Lightly they stepped over the snow that lay upon the broad steps, and entering the door saw the dim figure of their sister, already in the large and faintly-lighted hall. One candle in the hand of her scared maid, and one burning on the table, leaving the distant parts of that great apartment in total darkness, touched the figures with the odd sharp lights in which Schalken delights; and a streak of chilly moonlight, through the open door, fell upon the floor, and was stretched like a white sheet at her feet. Lady Mardykes, with an exclamation of agitated relief, threw her arms, in turn, round the necks of her sisters, and hugging them, kissed them again and again, murmuring her thanks, calling them her "blessed sisters," and praising God for his mercy in having sent them to her in time, and altogether in a rapture of agitation and gratitude.

Taking them each by a hand, she led them into a large room, on whose panels they could see the faint twinkle of the tall gilded frames, and the darker indication of the old portraits, in which that interesting house abounds.

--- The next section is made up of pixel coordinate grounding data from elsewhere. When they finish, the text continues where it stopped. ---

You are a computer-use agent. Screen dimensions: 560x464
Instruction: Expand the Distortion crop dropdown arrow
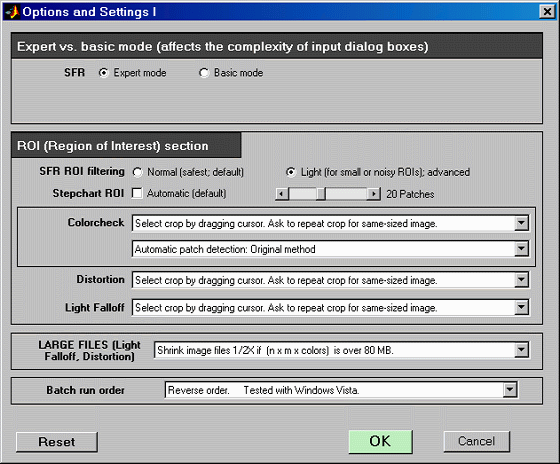pos(521,280)
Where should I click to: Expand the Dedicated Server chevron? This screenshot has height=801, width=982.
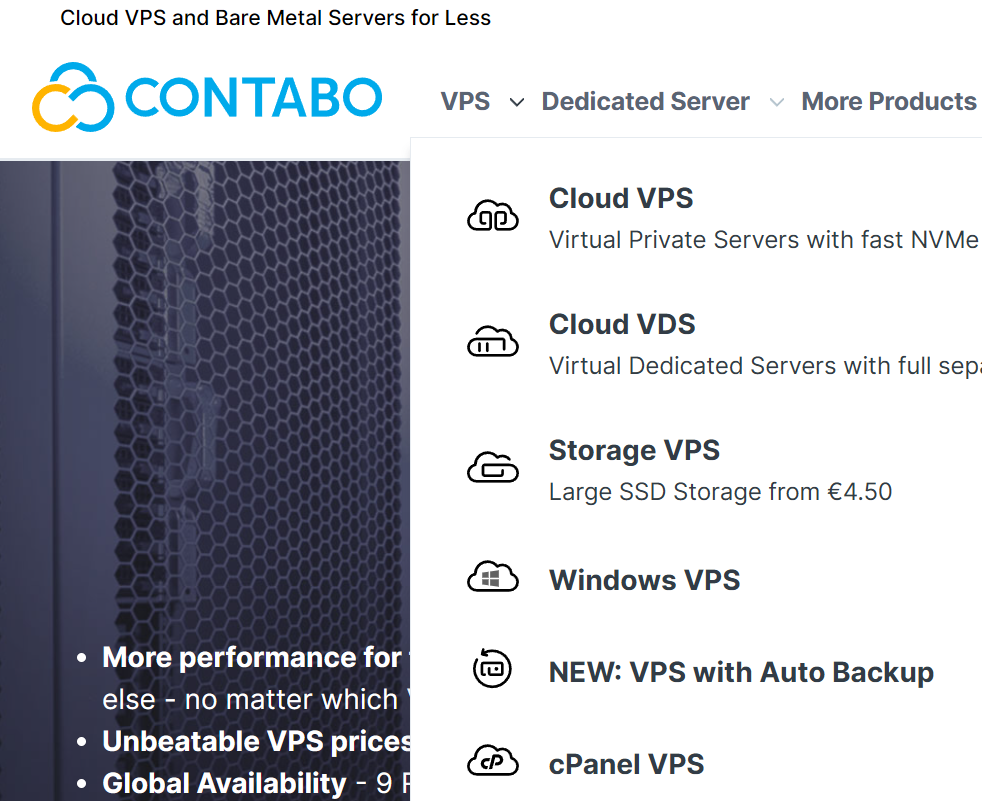click(777, 102)
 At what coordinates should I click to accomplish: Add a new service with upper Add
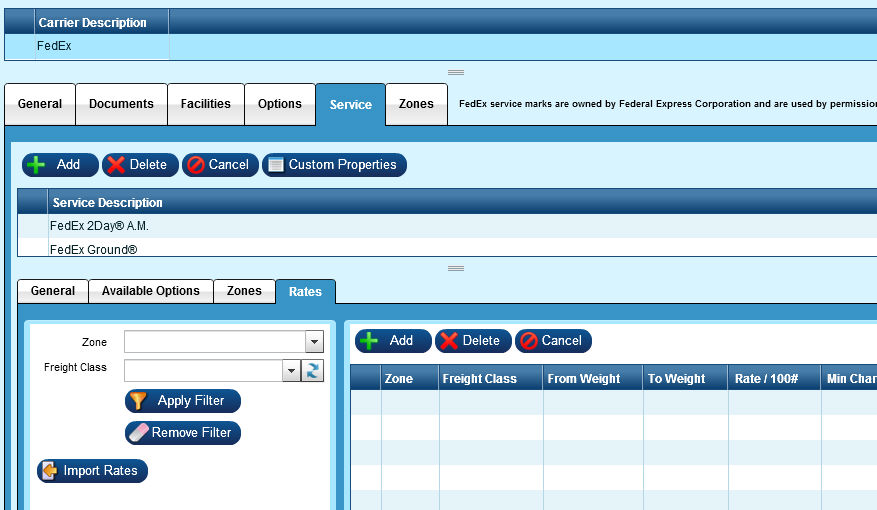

The moonbeams, entering obliquely through the Tudor stone-shafts of the window and thrown upon the floor, reflected an imperfect light; and the candle which the maid who followed her mistress held in her hand shone dimly from the sideboard, where she placed it. Lady Mardykes told her that she need not wait.

"They don't know; they know only that we are in some great confusion; but—God have mercy on me!--nothing of the reality. Sit down, darlings; you are tired."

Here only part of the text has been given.